Neely-Dorsey named a state Goodwill Ambassador


By Jason Collum


SALTILLO » Patricia Neely-Dorsey’s efforts to promote the many positive aspects of Mississippi have caught the attention of state leaders, and could lead to one of her poems officially representing the state.

The local author has earned accolades from the Legislature and the Governor’s office so far this year.

Patricia Neely-Dorsey. Sun Photo/Barry Honan

Patricia Neely-Dorsey. Sun Photo/Barry Honan

“In January, I received a resolution from the Mississippi House of Representatives commending my writings and work in promoting positive images of Mississippi,” Neely-Dorsey said. “It was introduced to the House by Representative Randy Boyd of Mantachie, and then voted on and passed by the House. During a visit to the capitol, I read poems from my books, Reflections of a Mississippi Magnolia and My Magnolia Memories and Musings before members of the House. In February the Governor named me as an official Goodwill Ambassador for the state.”

Being named a Goodwill Ambassador means a lot for the Tupelo native. What could come next, though, would be a dream come true. Neely-Dorsey’s poem, “Meet My Mississippi,” will soon be up for consideration as the official state poem.
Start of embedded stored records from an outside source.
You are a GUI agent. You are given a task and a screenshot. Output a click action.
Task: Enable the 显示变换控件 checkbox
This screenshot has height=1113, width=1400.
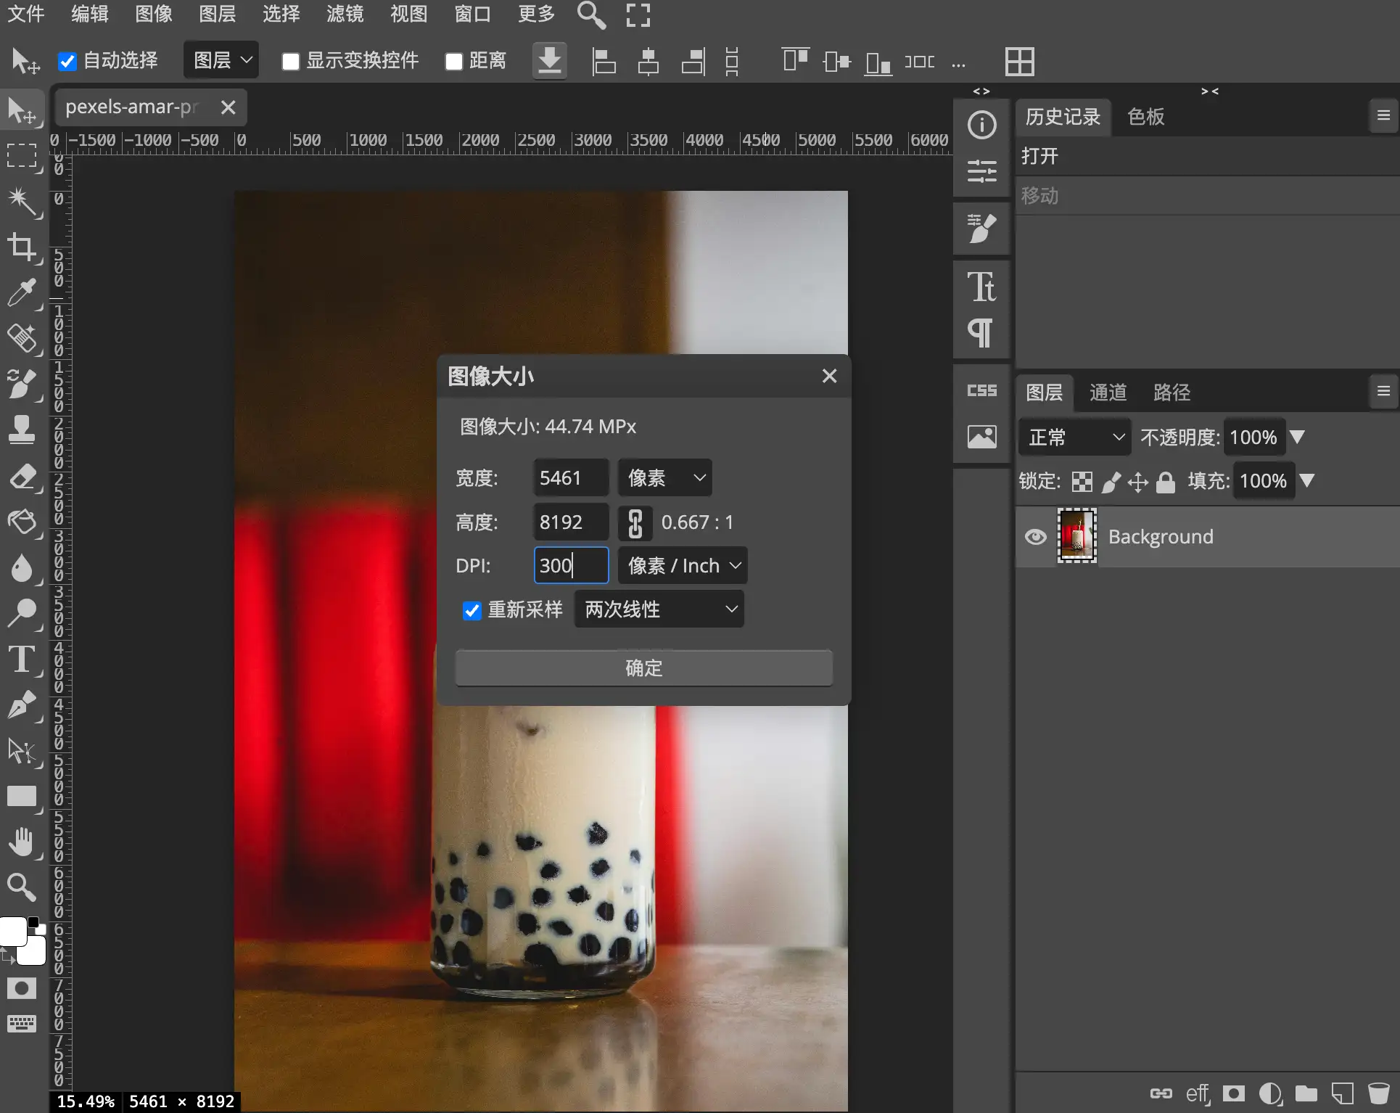pyautogui.click(x=291, y=62)
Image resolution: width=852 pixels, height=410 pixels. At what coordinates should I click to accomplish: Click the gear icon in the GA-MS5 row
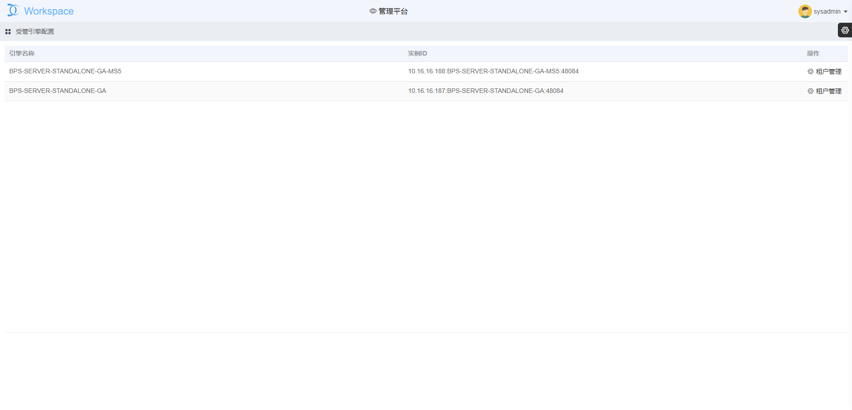point(810,72)
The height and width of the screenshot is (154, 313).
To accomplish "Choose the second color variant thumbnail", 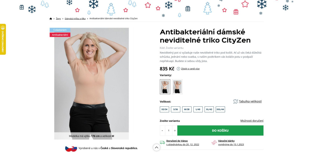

“That would be an ultimate honor to truly be a permanent part of Mississippi history,” Neely-Dorsey said. “If selected, my poem would be an official symbol/emblem of the state, along with the state tree, state flower, state song, etc.”


 A long way from home

Neely-Dorsey spent many years away from her home state. First, she attended college in Boston, where she earned a Bachelor of Arts degree in psychology. Later, she worked for many years in Memphis. These years were a formative period for her in growing her desire to see the positives of Mississippi be given attention, and not just the negatives some in the nation want to focus on.

“When I was in college at Boston University, my nicknames were ‘Tupelo’ and ‘Mississippi,’ she said. “Everyone knew what most of my conversations would be about. I was constantly trying to dispel some of the many misconceptions and misunderstandings regarding our state and region.”
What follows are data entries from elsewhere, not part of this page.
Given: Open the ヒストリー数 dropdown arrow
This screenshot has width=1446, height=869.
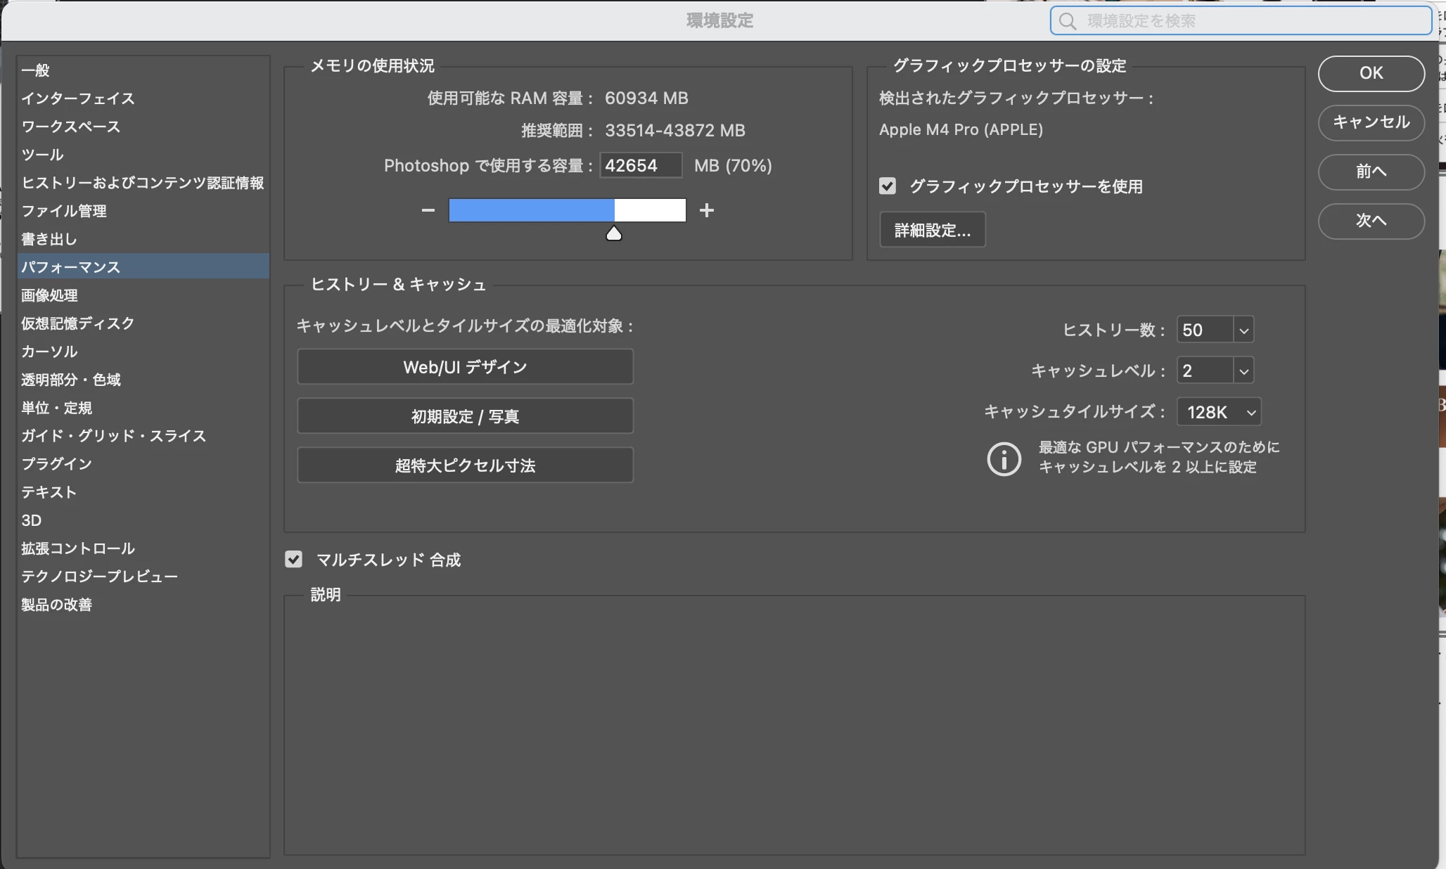Looking at the screenshot, I should tap(1243, 330).
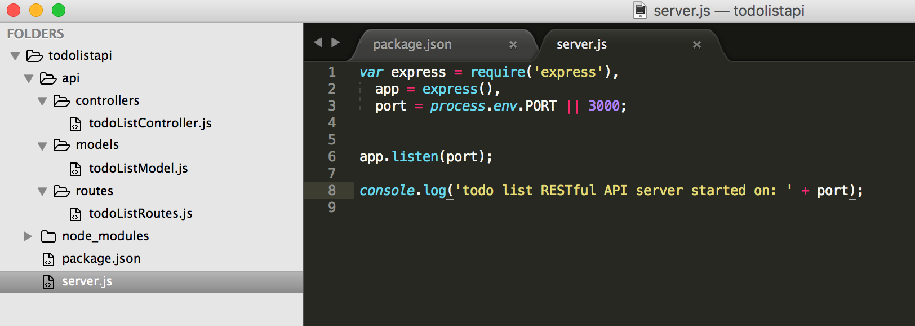The image size is (915, 326).
Task: Click the node_modules folder icon
Action: (48, 236)
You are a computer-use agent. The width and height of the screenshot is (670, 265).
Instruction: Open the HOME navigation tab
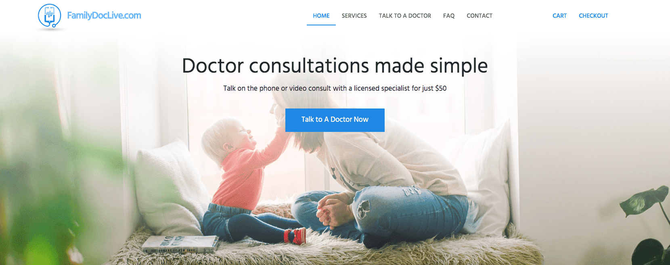[321, 16]
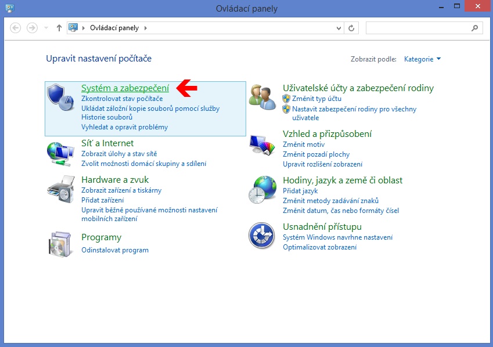Click the Hodiny, jazyk clock globe icon
Image resolution: width=493 pixels, height=347 pixels.
(x=262, y=190)
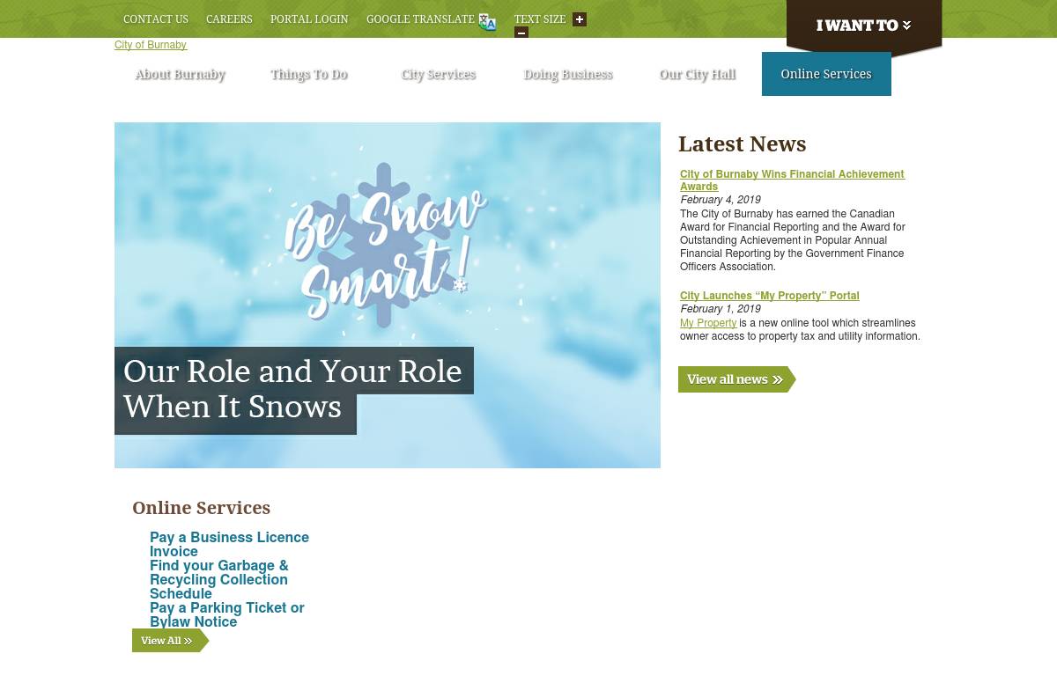Open the City of Burnaby logo link
The image size is (1057, 676).
click(151, 45)
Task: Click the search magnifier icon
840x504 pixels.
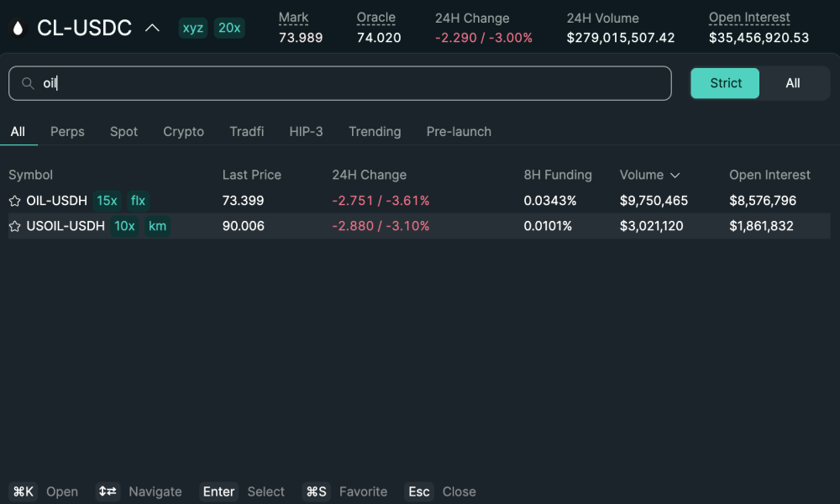Action: click(x=26, y=83)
These experiences ultimately led to the writing of her books and poems.

“I spent almost 19 years in Memphis working in the metal health field,” she said. “I never really considered being a writer or published author at all. I wrote my very first poem February 14, 2007. I just woke up out of my sleep with a poem swirling around in my head. I got up and quickly scribbled it down. After that the poems just started to flow and flow.

In a few months, I had hundreds of poems. Most of the poems had the theme of my love for Mississippi and my love of the South.

“I published my first book Reflections of a Mississippi Magnolia – A Life In Poems in February 2008 and my second book, My Magnolia Memories adn Musings – In Poems in February 2012. Interest in the books lead to speaking engagements at schools, libraries, and civic organizations all over the state and region, with me carrying my message of a positive Mississippi and a positive southern experience.”

The positive word she has been spreading helps build her credentials as an ambassador.

“I have always considered myself an unofficial Goodwill ambassador for Mississippi long before I wrote my poems or received any recognition for it,” she said.